Region that can block the action of RNA Polymerase if occupied by a repressor in prokaryotes.

Structural genes (prokaryotic)

Genes that code for proteins that are to be produced in prokaryotes.

Regulatory genes (prokaryotic)

Genes that encode products that control the expression of other genes in prokaryotes.

Repressor (prokaryotic)

Protein that binds to the operator of prokaryotic genes to decrease transcription.

Activator (enhancer) [prokaryotic]

Protein that binds to prokaryotic operators to increase transcription and assists the attachment of RNA Polymerase to promoter.

Lac Operon

Operon in prokaryotic cell that encodes genes required for processing of lactose; presence of lactose induces the operon to produce lactose breakdown enzymes.

Trp Operon

A group of genes necessary to synthesize tryptophan in prokaryotic cells.

Conjugation (bacterial)

DNA is transferred from a living donor bacterium to a living recipient bacterium by cell-to-cell contact using a pilus (bridge) to send its DNA or plasmid to the recipient.

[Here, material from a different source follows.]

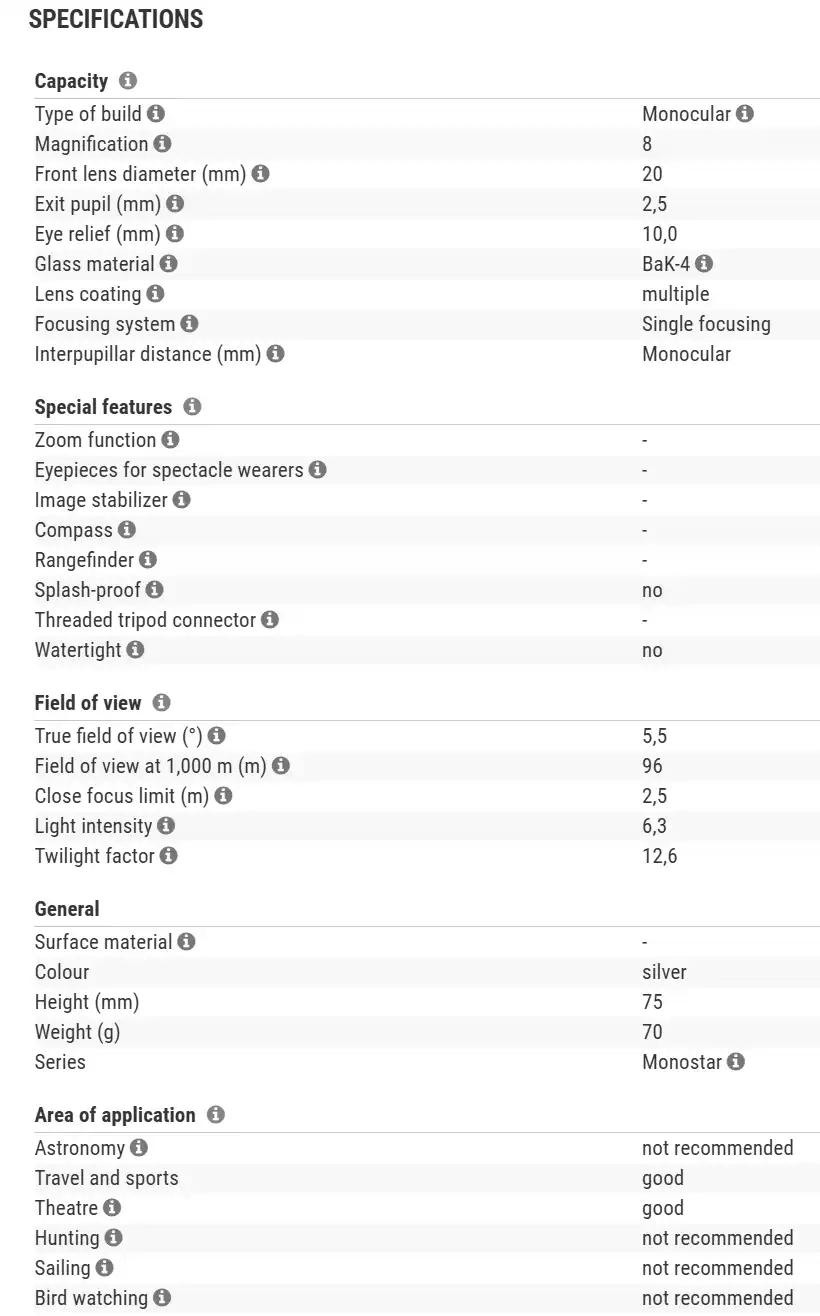Click info icon next to BaK-4 value
The width and height of the screenshot is (820, 1316).
pyautogui.click(x=704, y=263)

Transformation (bacterial)

A competent recipient bacterium takes up free DNA from the surrounding.

Transduction (bacterial)

DNA is transferred from one bacterium to another by a bacteriophage (virus that infects bacteria).

Genome

Complete genetic information for an organism; majority of the human genome consists of non-coding DNA.

Transcriptome

Set of all RNA molecules that can be produced by a cell.

Proteome

Complete set of proteins in an organism that are expressed.